料金の安い高速ツアーバスの事故で多くの命が奪われた。
毎度のことであるが、事故が起きるといろいろな事が表面化して来る。
100円ショップやユニクロのように安いものが消費者に受け入れられているのが現状であり、航空運賃も、考えられないような料金のものが出てきて、人気を博している。
現在のような経済状況下では、価格が安いということは、消費者にとってありがたいことではある。しかしながら、冷静に考えると、コスト割れでは、企業は存続できないので、どこかにそのしわ寄せが行くはずだ。その皺寄せが、安全の為のコスト削減に向かえば、その代償は大きい。
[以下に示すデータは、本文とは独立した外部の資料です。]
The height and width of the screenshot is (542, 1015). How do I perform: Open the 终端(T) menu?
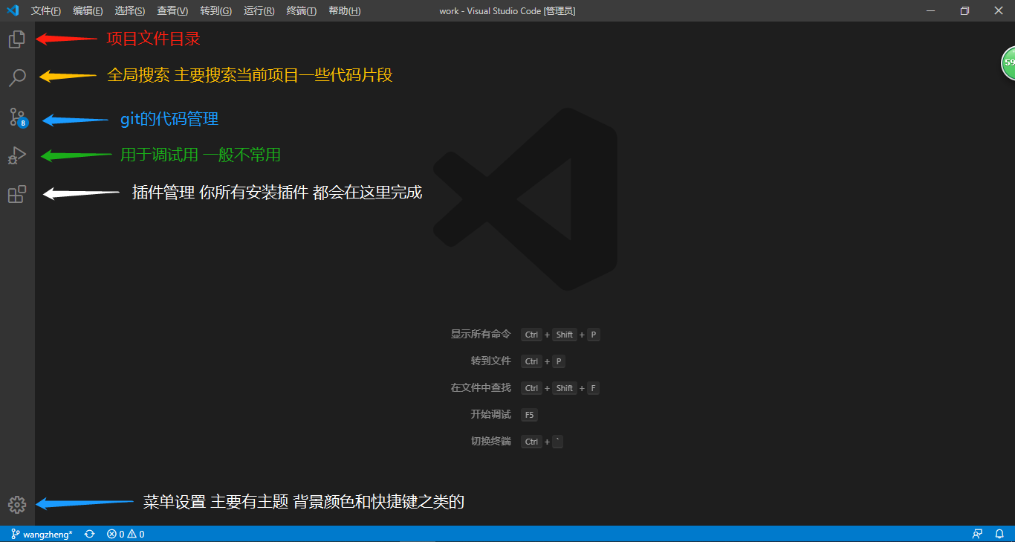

原発は電力コストが安いということであったが、一旦事故を起こすと、その費用は莫大であることが判明した。
日本を代表する企業であるシャープやソニーがテレビ事業で大赤字を出し、赤字決算を発表した。あれだけの機能の電気製品が、考えられない価格で売られている。
何が適正かは難しいが、適正価格、適正利潤は経済社会がうまく発展するために欠かせない。
私自身、自分の会社の製品が、こんなに手をかけて作ったのに、こんな価格でしか売れないのかと寂しく思った経験がある。
価値感は、人それぞれ異なるので、価値と価格のバランスは難しいが、おのずと収斂点があるはずだ。
偽物が横行していた中国で、本物志向へ変わりつつあるという。昔から、「安物買いの銭失い。」という諺があるが、価値基準が「安い」でなく、「適正」になることを期待したい。